UK to spend £3bn from climate action fund on efforts to protect nature

THE UK will spend at least £3billion of its international funding for climate action on efforts to protect nature over the next five years, Boris Johnson has said.

The Prime Minister made the commitment at Monday’s One Planet summit of world leaders, held online.

He said: “We will not achieve our goals on climate change if we fail to take care of the natural world that provides us with the food we eat, the water we drink and the air we breathe.”

Prince Charles will also address the summit to urge the private sector to invest in an Earth Charter to fund green projects.

The Prime Minister said in his address: “The problem is that we are destroying species and habitat at an absolutely unconscionable rate. I think we’ve lost about 500 species in the last century, of all the mammals in the world – the biomass of mammals – I think I’m right in saying that 96 per cent of mammals on our planet are now human beings or oxen or pigs or the livestock that human beings rely on. 70 per cent of all the birds in the world are chickens.

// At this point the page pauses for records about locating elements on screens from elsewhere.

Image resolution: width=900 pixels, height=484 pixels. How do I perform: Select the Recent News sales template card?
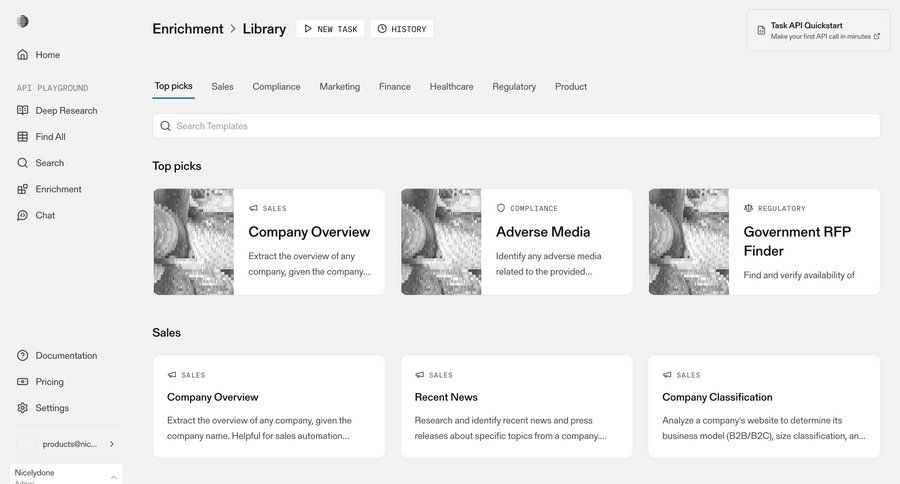(516, 407)
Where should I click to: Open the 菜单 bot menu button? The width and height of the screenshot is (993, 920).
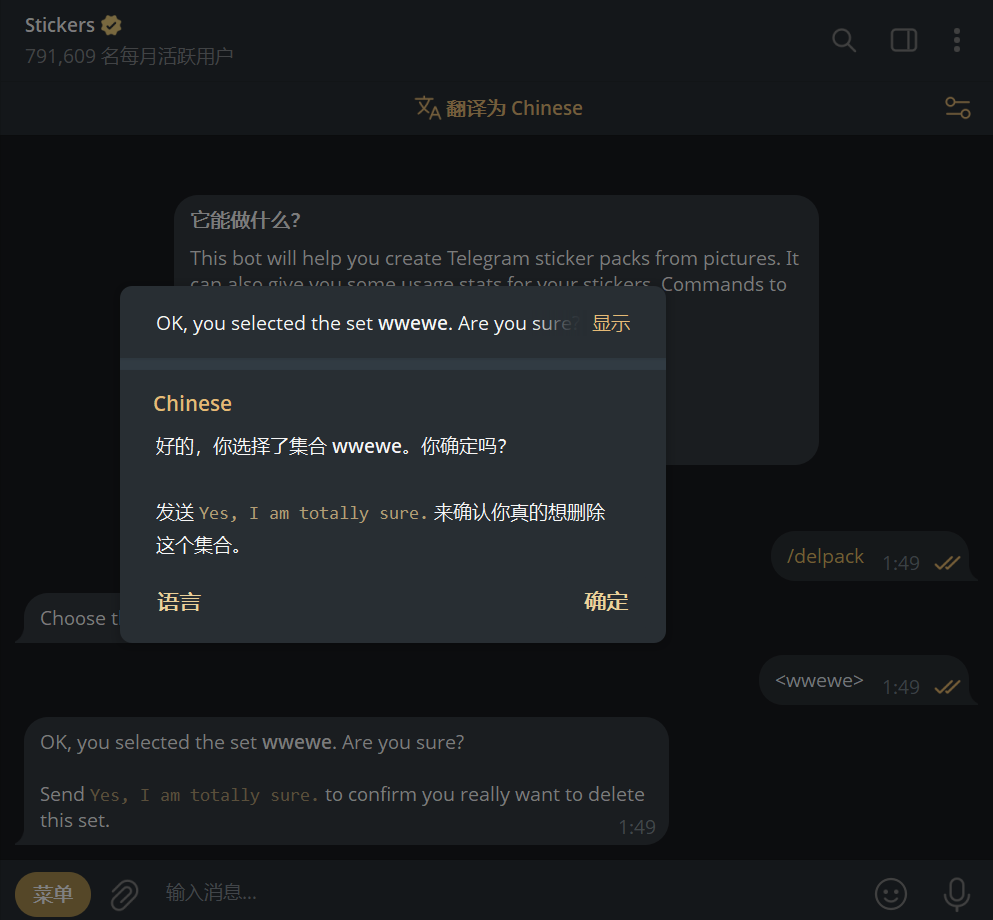coord(53,894)
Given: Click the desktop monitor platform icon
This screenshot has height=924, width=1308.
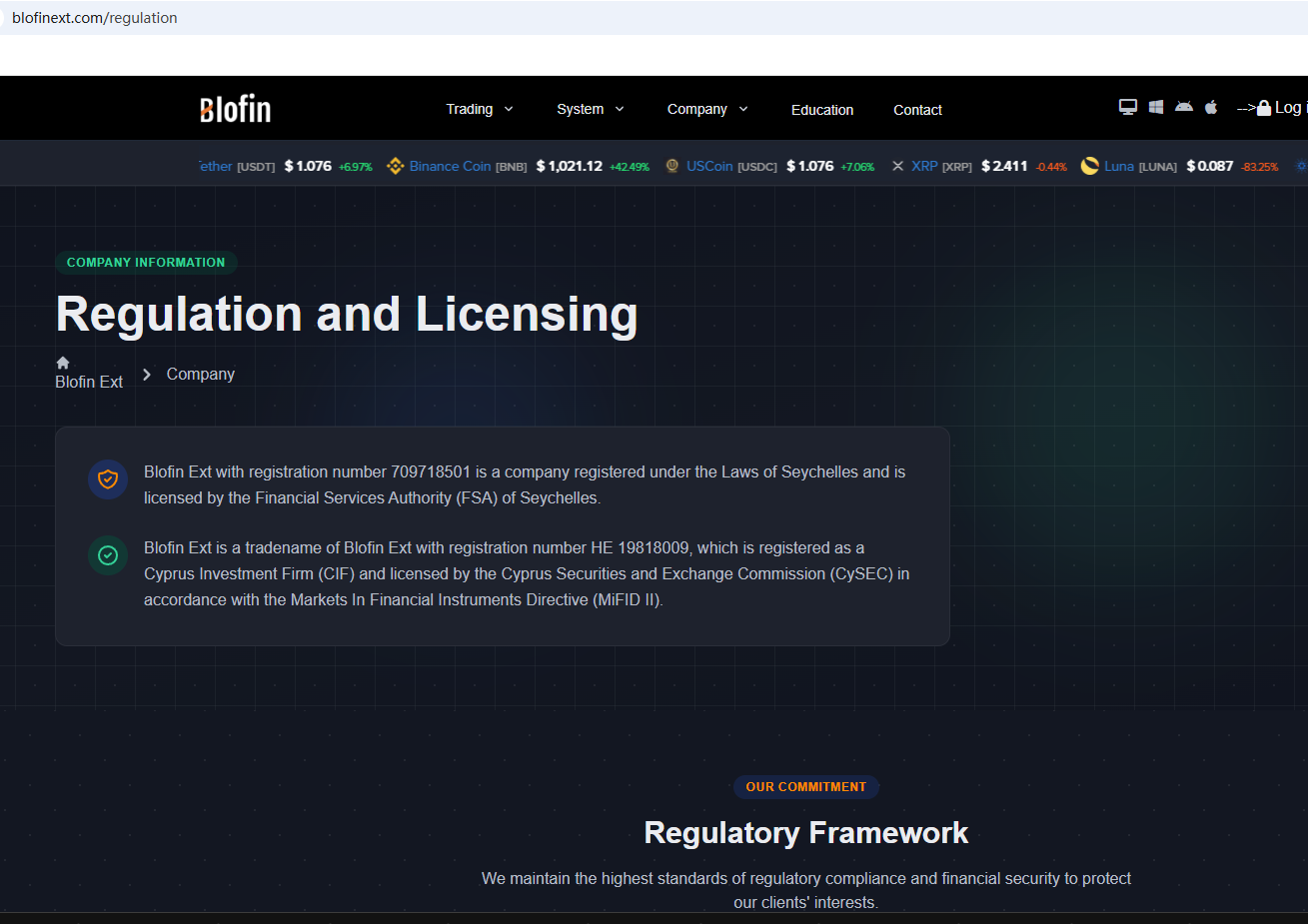Looking at the screenshot, I should [x=1128, y=107].
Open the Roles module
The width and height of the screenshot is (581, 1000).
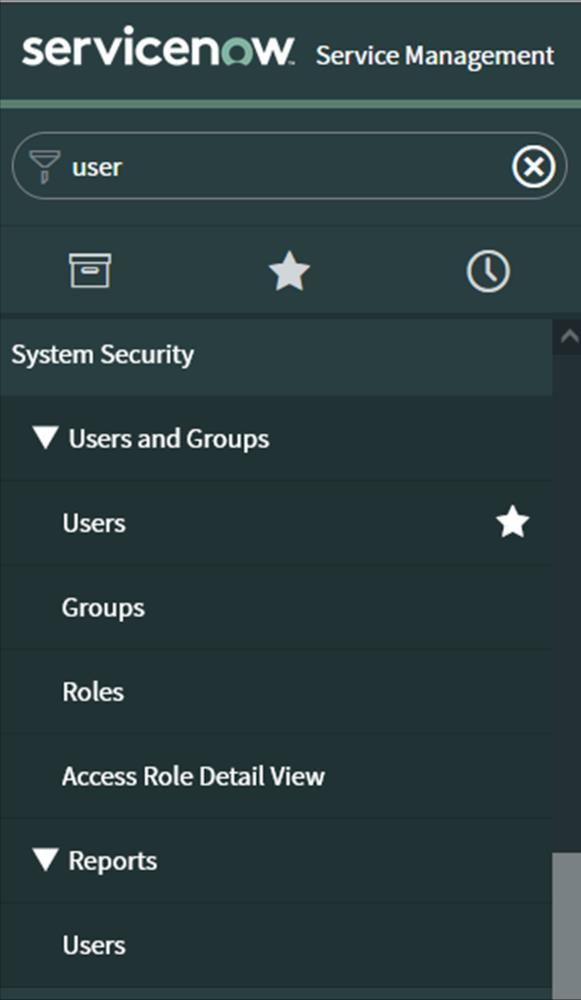click(276, 692)
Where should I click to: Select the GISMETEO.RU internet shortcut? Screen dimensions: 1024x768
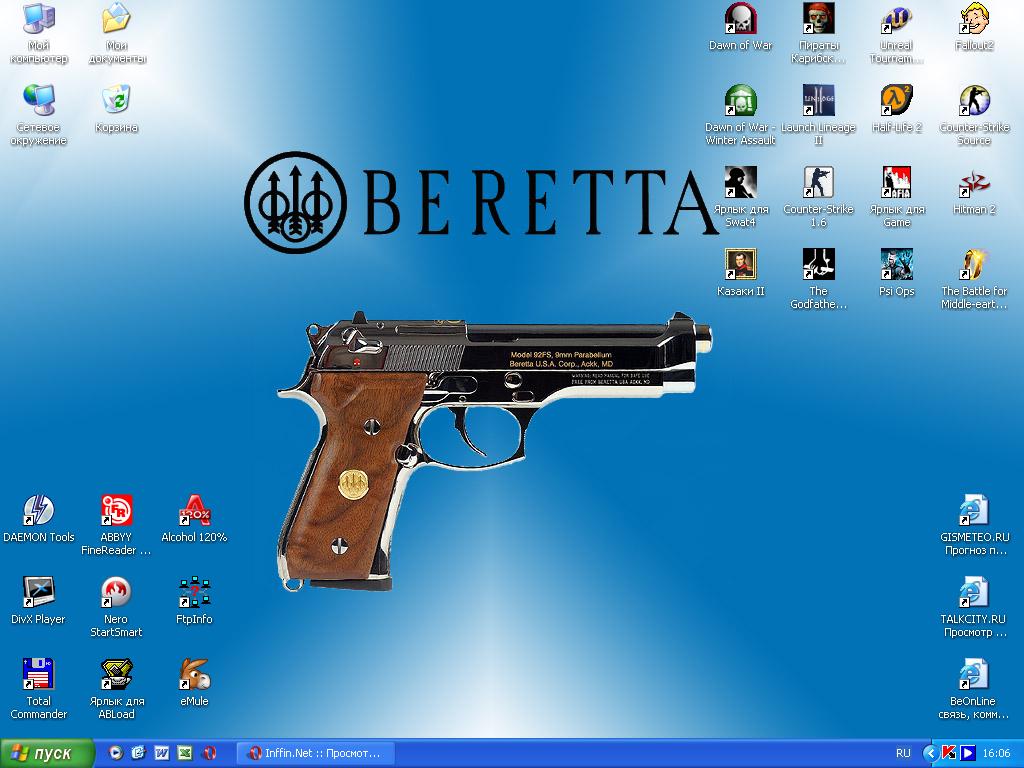(974, 511)
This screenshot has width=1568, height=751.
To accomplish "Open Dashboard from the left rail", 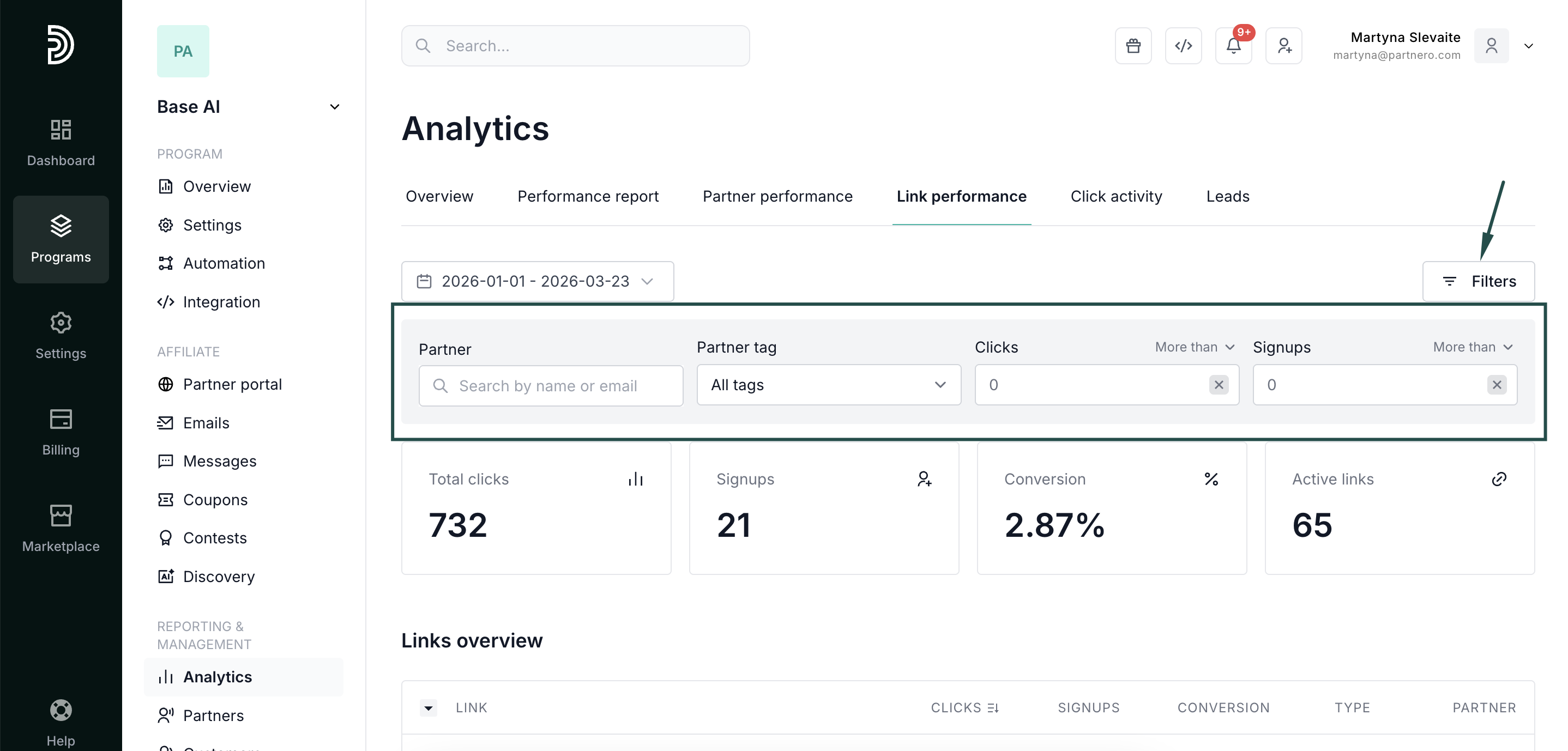I will point(61,142).
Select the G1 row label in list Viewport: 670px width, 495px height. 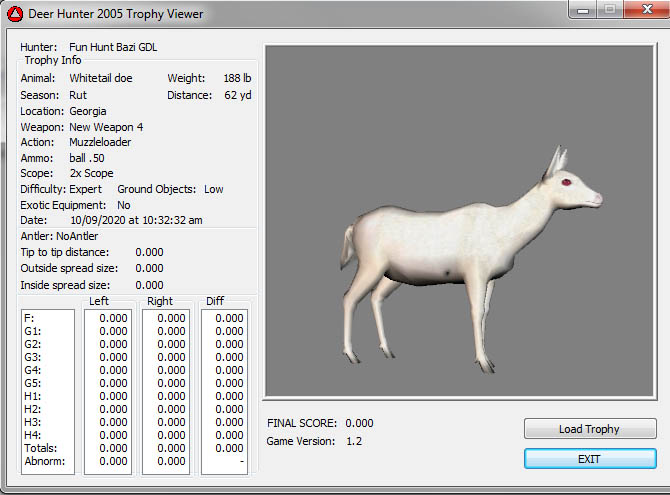pos(31,331)
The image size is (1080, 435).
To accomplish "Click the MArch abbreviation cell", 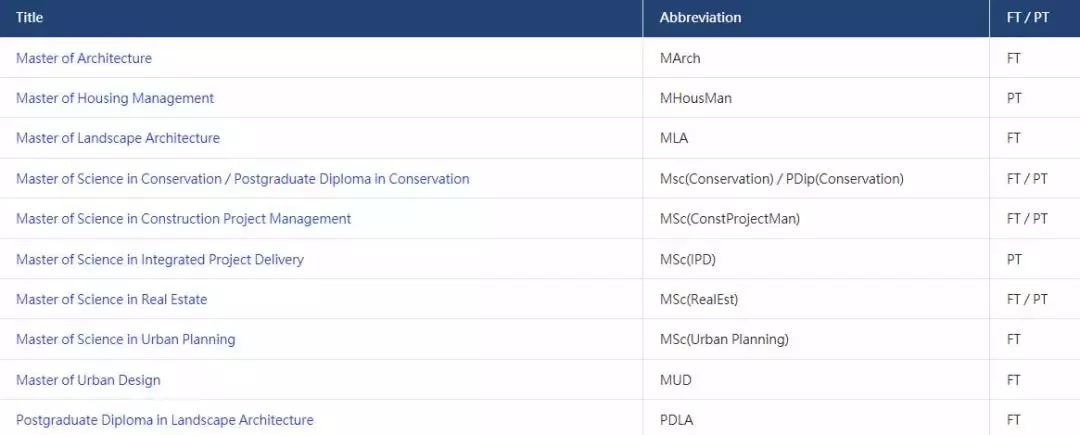I will point(680,59).
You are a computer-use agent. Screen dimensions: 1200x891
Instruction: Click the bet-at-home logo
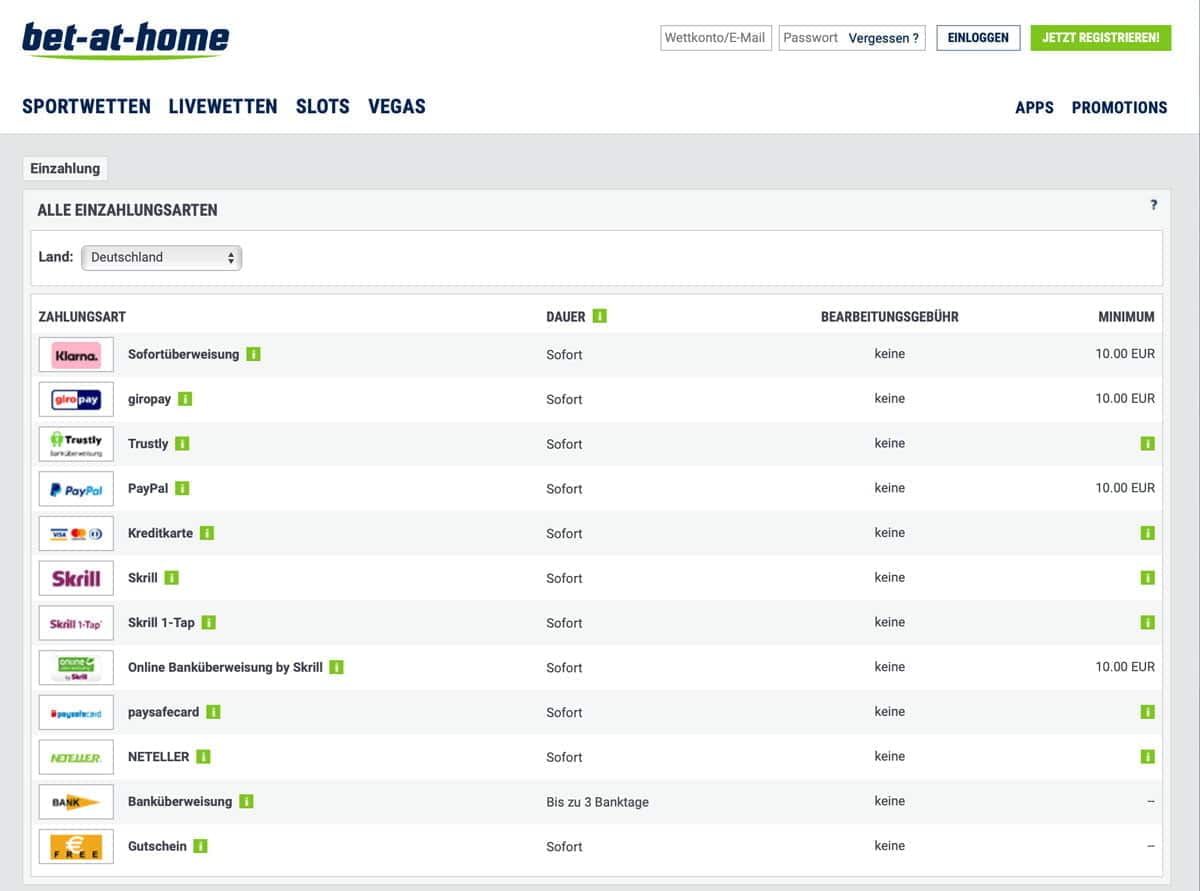(x=125, y=40)
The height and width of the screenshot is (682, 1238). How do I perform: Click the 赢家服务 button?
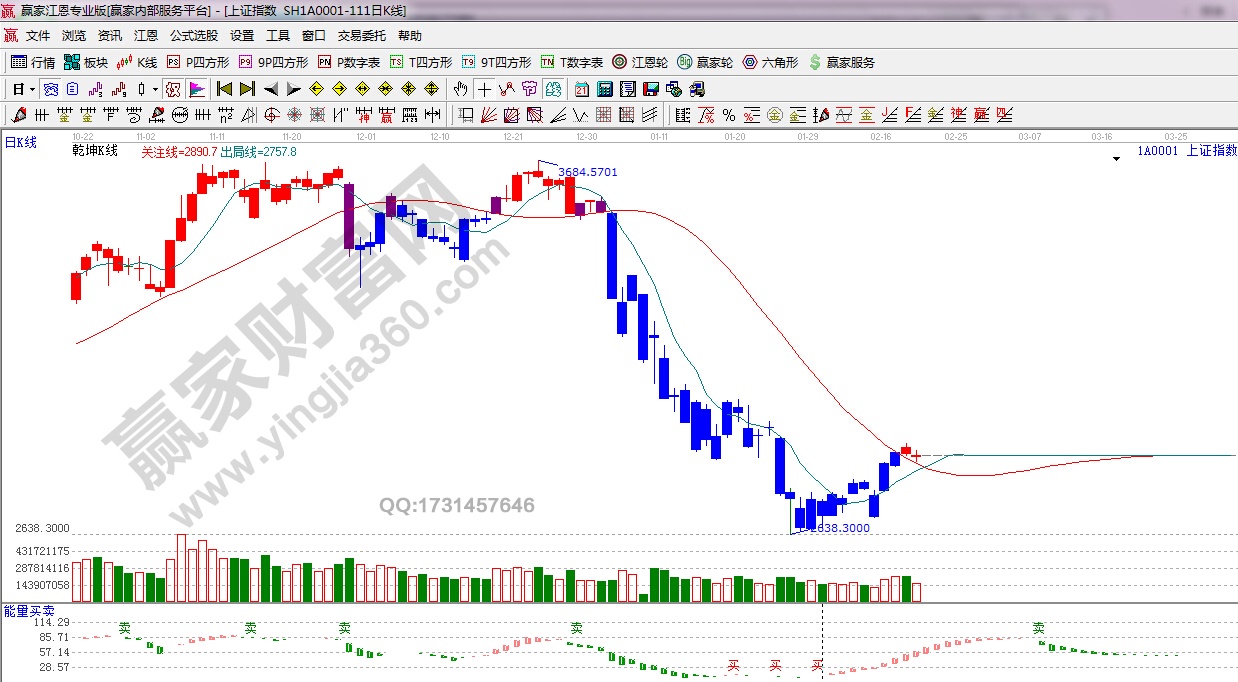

“In other words, there has been a total or near-total destruction of wildlife. Only 4 per cent of the mammals in the world are now wild mammals, from whales to monkeys, to you name it.

“That in my view is a disaster. We’re seeing a parallel loss of habitat, of forests and plant species of all kinds. So that’s why the UK is pledged to protect 30 per cent of our land surface, 30 per cent of our marine surface, to create marine protected areas – vast protected areas – which is something by the way an objective that we share very much with France, with Canada – we’re all engaged in this same effort.

“And of the £11.6billion that we’ve consecrated to climate finance initiatives, we’re putting £3billion to protecting nature, whether it’s marine life, or timber conservation or sustainable food production.”

He added: “One final thought, don’t forget that the coronavirus pandemic was the product of an imbalance in man’s relationship with the natural world.

“Like the original plague which struck the Greeks I seem to remember in book one of the Iliad, it is a zoonotic disease. It originates from bats or pangolins, from the demented belief that if you grind up the scales of a pangolin you will somehow become more potent or whatever it is people believe, it originates from this collision between mankind and the natural world and we’ve got to stop it.”